## Required task
Format these lines as a Markdown table with two columns, Row and Line, skipping any blank lines. Leave the pictures out.

## Given entries
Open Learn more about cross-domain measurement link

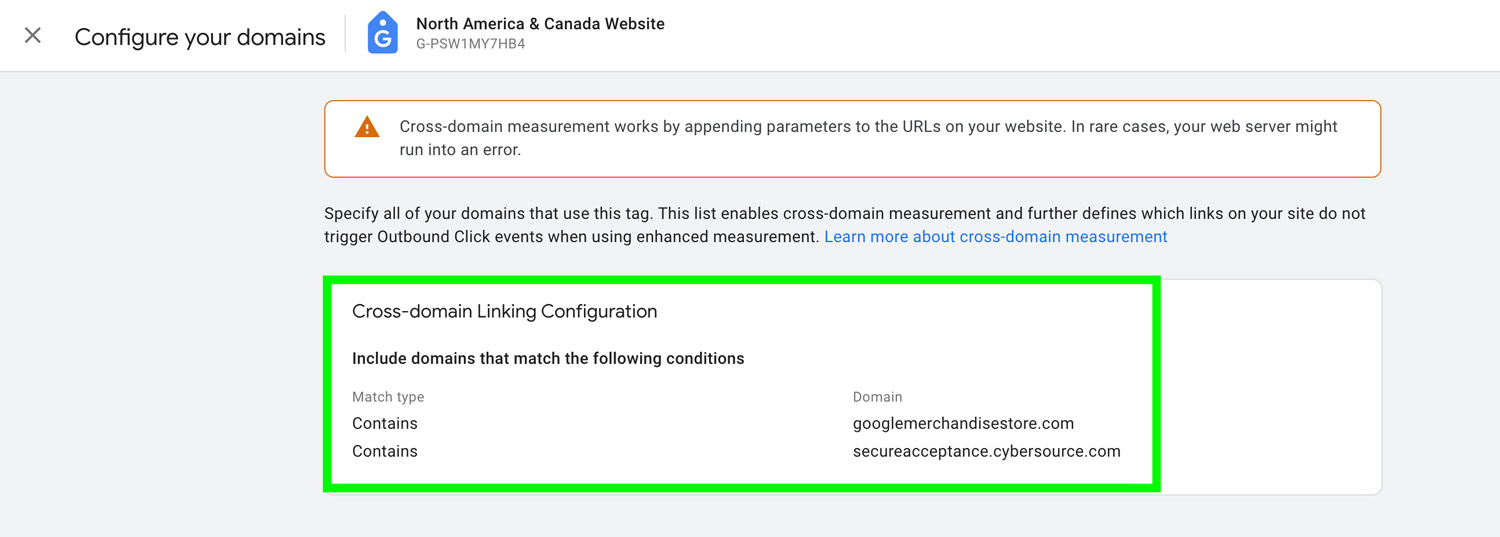(x=996, y=237)
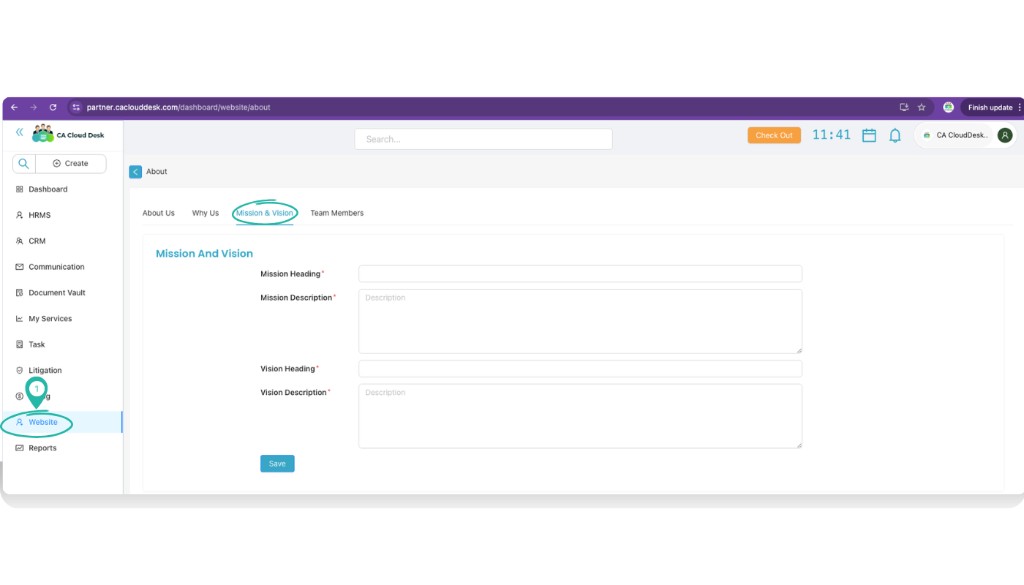The height and width of the screenshot is (585, 1024).
Task: Collapse the sidebar with the double-chevron
Action: pyautogui.click(x=18, y=131)
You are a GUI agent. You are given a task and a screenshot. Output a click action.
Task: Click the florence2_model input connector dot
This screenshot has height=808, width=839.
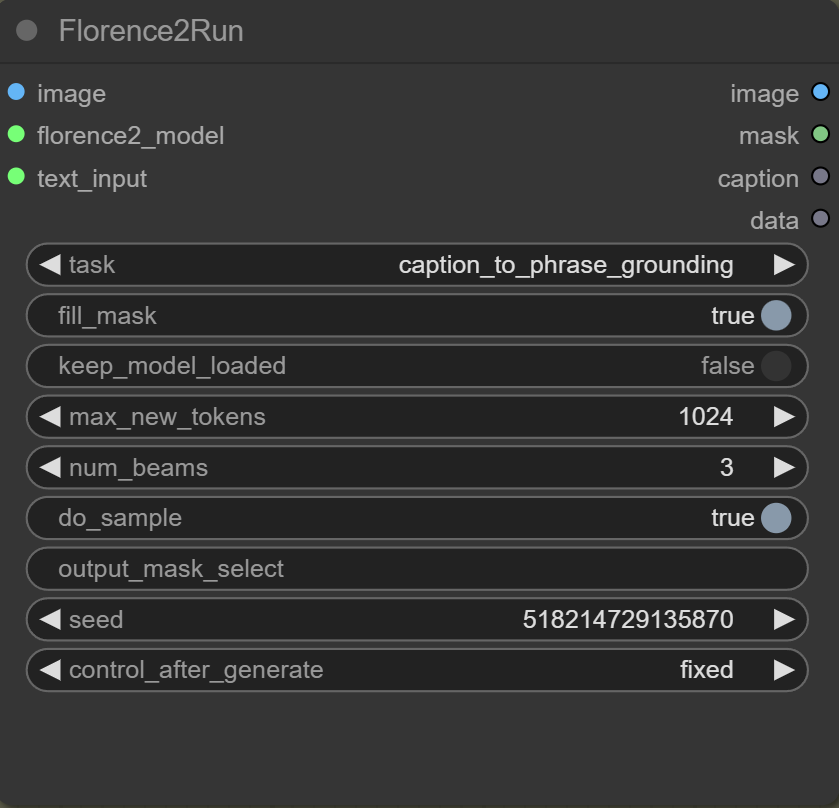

## The answer
| Row | Line |
|---|---|
| 1 | Open Learn more about cross-domain measurement link |
| 2 | (x=996, y=237) |
| 3 | The height and width of the screenshot is (585, 1024). |
| 4 | Task: Collapse the sidebar with the double-chevron |
| 5 | Action: pyautogui.click(x=18, y=131) |
| 6 | You are a GUI agent. You are given a task and a screenshot. Output a click action. |
| 7 | Task: Click the florence2_model input connector dot |
| 8 | This screenshot has height=808, width=839. |